RECORDED DATA Start Marker
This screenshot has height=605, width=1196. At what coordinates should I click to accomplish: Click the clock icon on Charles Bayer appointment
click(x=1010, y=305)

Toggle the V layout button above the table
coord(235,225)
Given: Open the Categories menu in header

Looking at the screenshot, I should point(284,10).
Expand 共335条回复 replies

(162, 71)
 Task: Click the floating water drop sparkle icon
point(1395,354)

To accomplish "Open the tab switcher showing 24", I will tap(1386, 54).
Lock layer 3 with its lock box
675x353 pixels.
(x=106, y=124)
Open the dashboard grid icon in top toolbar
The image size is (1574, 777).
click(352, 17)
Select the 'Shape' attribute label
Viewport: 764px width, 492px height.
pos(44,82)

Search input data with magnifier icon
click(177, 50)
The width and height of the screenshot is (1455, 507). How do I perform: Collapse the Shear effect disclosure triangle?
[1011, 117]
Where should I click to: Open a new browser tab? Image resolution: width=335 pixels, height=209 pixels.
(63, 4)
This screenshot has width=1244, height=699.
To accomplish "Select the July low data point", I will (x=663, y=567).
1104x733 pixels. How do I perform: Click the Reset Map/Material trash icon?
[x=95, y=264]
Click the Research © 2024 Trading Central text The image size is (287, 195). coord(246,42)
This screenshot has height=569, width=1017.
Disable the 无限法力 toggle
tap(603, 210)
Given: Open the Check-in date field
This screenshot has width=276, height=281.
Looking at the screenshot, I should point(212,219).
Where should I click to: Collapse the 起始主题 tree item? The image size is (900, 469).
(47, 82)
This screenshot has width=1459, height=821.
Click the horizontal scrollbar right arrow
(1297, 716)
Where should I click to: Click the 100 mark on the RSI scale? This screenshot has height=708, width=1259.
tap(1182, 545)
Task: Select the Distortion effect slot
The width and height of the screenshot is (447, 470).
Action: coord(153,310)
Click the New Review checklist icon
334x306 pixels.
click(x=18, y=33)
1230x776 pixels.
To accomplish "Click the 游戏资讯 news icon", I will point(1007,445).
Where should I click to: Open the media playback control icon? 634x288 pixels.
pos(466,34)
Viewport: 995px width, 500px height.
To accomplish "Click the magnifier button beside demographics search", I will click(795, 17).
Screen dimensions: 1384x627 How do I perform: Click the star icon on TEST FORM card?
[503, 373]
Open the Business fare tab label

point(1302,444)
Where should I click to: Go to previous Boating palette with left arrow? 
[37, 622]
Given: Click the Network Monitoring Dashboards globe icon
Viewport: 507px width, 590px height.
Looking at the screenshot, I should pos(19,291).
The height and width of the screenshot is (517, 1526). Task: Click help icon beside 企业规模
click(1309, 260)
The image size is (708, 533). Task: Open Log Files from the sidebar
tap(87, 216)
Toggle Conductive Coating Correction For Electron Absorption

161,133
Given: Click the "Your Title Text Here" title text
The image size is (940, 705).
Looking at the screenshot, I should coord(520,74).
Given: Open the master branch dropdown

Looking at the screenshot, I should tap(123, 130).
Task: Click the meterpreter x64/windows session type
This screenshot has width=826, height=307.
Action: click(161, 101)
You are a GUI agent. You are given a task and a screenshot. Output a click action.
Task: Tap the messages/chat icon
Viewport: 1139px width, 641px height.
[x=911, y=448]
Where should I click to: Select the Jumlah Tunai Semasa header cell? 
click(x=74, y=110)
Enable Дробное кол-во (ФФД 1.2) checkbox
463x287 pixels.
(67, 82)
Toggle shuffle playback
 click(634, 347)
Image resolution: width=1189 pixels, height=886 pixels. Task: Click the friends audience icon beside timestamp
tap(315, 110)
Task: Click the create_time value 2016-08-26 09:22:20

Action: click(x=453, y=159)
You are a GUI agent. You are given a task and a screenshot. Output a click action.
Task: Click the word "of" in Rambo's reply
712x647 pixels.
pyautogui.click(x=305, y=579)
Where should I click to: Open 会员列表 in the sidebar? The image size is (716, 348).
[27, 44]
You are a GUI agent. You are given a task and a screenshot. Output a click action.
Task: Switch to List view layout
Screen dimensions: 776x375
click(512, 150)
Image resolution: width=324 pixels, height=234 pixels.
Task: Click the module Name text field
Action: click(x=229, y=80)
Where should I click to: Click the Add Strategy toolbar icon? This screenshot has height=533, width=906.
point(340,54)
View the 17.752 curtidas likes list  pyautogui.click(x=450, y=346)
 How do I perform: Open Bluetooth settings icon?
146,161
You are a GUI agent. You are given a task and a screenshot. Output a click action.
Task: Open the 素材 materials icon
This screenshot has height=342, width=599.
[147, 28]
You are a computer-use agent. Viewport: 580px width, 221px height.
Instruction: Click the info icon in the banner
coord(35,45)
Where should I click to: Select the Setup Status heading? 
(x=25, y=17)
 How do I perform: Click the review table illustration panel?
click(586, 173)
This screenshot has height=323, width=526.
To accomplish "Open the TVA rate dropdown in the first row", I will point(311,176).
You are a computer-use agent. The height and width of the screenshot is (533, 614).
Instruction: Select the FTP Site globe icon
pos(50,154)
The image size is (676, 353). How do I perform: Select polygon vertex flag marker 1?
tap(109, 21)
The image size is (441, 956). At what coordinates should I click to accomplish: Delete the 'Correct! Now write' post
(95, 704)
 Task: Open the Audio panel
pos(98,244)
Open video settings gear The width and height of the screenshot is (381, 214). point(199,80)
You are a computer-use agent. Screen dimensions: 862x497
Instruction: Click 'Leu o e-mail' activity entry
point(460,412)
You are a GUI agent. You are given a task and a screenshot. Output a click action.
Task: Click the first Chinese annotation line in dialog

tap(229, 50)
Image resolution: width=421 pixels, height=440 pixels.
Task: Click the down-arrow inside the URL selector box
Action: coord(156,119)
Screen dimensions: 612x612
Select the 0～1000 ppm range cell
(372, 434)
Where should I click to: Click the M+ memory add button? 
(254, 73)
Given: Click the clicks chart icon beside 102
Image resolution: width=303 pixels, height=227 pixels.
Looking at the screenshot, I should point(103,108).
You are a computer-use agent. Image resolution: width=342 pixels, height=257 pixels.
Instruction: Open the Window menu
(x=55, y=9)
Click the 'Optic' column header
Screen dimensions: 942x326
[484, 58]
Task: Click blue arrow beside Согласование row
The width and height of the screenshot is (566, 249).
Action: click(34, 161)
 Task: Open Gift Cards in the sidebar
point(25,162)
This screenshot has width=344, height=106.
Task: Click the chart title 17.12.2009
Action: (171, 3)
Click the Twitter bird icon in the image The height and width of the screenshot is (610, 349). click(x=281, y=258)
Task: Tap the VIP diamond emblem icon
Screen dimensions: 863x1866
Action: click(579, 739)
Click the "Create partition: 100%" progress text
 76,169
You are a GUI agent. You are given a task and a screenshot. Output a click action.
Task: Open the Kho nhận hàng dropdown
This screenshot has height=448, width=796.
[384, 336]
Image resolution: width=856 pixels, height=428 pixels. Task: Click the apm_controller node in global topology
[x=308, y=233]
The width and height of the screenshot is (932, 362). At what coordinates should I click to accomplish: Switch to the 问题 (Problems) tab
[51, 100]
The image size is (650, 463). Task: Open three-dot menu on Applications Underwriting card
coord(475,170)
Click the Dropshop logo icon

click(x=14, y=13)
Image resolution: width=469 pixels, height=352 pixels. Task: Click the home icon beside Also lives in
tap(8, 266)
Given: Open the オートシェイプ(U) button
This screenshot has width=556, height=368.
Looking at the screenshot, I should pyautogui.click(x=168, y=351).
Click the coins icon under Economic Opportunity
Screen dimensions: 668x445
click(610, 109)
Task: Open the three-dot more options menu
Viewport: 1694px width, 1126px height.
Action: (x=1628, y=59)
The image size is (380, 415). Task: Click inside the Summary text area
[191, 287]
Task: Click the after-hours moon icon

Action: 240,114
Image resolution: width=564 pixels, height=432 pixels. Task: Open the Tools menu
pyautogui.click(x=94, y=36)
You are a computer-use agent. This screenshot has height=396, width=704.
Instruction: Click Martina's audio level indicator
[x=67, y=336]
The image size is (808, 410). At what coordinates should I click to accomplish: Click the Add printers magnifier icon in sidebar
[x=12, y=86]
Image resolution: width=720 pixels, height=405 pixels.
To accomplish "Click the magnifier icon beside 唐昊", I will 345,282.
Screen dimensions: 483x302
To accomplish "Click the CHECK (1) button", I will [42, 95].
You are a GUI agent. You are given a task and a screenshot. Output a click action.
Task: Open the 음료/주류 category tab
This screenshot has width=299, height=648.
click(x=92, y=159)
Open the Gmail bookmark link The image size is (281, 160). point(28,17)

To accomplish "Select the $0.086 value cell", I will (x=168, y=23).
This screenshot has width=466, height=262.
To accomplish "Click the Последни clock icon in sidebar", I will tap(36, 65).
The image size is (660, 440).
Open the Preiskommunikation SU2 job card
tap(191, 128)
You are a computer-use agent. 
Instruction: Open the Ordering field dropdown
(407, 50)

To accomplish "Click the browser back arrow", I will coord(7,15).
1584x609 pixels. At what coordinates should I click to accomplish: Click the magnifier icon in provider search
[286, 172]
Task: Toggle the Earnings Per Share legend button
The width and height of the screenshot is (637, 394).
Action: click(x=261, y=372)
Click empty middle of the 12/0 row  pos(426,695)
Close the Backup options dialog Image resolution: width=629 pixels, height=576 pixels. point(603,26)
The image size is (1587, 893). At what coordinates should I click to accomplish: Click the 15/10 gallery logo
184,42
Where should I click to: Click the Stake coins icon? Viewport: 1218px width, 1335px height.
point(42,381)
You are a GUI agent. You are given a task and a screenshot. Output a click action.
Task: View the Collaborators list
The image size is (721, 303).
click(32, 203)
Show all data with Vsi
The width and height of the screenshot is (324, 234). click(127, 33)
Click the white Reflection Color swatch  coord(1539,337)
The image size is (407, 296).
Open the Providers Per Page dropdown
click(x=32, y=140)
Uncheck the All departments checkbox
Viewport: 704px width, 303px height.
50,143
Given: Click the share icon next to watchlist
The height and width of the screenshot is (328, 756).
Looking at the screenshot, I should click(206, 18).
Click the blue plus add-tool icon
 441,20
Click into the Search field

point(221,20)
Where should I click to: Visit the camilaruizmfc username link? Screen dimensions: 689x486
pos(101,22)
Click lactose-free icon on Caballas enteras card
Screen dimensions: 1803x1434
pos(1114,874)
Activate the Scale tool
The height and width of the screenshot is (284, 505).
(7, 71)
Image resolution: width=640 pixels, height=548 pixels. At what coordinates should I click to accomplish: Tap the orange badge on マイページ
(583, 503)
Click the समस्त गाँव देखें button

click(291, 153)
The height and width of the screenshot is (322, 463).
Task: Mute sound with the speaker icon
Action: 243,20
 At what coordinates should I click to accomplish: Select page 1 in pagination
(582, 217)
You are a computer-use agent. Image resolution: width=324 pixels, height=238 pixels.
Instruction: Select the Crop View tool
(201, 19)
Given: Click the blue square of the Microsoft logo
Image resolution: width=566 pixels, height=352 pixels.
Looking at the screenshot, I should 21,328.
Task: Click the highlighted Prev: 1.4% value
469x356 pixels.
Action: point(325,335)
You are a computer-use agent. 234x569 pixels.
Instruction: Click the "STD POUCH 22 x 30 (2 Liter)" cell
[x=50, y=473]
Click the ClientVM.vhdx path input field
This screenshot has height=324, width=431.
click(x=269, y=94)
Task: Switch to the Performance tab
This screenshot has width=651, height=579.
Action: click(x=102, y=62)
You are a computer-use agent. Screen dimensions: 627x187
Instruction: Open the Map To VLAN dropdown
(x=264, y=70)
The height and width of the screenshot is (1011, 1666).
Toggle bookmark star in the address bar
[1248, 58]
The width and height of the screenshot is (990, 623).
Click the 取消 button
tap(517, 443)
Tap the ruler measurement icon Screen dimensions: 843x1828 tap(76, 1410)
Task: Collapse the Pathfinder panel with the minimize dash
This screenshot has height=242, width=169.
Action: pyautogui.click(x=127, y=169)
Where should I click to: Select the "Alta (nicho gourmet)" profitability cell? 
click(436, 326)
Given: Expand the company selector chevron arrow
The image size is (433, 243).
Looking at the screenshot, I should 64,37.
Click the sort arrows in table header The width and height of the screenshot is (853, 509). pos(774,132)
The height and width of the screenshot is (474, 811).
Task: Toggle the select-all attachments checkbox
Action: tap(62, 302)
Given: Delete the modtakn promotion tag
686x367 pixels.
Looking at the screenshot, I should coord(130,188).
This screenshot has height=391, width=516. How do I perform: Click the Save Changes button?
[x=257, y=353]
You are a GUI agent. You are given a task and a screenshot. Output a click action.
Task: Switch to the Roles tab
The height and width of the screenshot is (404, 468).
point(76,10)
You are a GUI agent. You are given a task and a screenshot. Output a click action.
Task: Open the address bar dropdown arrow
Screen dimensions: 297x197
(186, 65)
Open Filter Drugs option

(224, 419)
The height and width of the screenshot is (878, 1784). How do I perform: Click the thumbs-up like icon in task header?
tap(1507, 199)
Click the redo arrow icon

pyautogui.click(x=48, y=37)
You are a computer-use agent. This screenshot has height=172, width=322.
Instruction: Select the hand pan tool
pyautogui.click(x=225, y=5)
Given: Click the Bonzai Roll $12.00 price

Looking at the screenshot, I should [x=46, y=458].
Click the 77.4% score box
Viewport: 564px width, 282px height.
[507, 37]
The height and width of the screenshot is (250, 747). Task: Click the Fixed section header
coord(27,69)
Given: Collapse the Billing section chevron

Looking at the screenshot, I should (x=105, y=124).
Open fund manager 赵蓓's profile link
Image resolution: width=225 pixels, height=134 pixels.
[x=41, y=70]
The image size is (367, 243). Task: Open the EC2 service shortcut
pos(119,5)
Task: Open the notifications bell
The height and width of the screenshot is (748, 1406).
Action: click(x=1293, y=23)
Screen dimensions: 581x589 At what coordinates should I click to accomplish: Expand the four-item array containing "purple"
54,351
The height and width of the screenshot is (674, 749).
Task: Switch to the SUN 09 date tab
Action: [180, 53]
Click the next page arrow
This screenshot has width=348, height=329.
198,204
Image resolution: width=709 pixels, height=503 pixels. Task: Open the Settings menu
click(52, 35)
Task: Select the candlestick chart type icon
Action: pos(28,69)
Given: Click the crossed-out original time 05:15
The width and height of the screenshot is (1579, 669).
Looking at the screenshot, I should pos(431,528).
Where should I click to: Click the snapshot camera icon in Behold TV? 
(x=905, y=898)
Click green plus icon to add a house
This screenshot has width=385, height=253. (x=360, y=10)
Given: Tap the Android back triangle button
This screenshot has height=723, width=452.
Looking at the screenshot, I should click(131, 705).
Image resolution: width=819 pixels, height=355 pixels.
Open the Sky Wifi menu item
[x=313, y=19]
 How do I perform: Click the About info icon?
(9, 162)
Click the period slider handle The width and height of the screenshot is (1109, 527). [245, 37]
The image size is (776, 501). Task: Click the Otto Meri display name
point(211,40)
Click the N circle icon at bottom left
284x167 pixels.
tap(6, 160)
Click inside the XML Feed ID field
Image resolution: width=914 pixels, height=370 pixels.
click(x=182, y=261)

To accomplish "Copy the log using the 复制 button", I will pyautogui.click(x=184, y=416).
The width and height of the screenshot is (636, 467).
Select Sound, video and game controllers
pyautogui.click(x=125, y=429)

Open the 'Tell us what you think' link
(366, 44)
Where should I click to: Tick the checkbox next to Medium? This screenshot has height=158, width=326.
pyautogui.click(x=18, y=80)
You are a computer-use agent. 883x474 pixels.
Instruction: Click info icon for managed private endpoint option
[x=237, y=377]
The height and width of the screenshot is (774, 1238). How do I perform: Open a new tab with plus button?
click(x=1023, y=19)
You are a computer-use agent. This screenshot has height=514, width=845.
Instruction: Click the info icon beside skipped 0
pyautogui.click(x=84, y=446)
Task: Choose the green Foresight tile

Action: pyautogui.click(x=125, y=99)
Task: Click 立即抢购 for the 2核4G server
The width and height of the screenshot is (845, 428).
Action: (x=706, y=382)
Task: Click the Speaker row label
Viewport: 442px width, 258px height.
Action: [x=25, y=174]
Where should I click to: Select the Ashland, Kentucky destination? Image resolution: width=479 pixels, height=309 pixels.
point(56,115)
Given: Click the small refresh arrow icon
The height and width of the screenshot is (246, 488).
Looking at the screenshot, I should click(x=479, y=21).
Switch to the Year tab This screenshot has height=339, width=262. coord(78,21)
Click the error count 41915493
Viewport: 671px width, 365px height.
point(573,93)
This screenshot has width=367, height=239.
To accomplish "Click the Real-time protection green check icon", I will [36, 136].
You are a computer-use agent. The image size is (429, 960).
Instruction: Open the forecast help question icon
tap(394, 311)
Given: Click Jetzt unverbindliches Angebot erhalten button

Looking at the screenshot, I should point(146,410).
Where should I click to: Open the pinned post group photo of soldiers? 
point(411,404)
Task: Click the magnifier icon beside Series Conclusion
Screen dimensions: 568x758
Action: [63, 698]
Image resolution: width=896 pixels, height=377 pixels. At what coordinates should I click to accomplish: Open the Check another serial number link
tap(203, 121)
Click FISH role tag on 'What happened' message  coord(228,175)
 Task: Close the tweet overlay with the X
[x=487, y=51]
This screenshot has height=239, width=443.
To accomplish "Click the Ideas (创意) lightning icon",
RECORDED DATA End Marker
▶ _ACTIVITY_
Everything above from the line containing "Open the Preiskommunikation SU2 job card" down to the line containing "Close the Backup" should be copied exactly, both end lines included, and nothing else.

▶ _ANSWER TO THIS TASK_
Open the Preiskommunikation SU2 job card
tap(191, 128)
You are a computer-use agent. 
Instruction: Open the Ordering field dropdown
(407, 50)

To accomplish "Click the browser back arrow", I will coord(7,15).
1584x609 pixels. At what coordinates should I click to accomplish: Click the magnifier icon in provider search
[286, 172]
Task: Toggle the Earnings Per Share legend button
The width and height of the screenshot is (637, 394).
Action: click(x=261, y=372)
Click empty middle of the 12/0 row  pos(426,695)
Close the Backup options dialog Image resolution: width=629 pixels, height=576 pixels. point(603,26)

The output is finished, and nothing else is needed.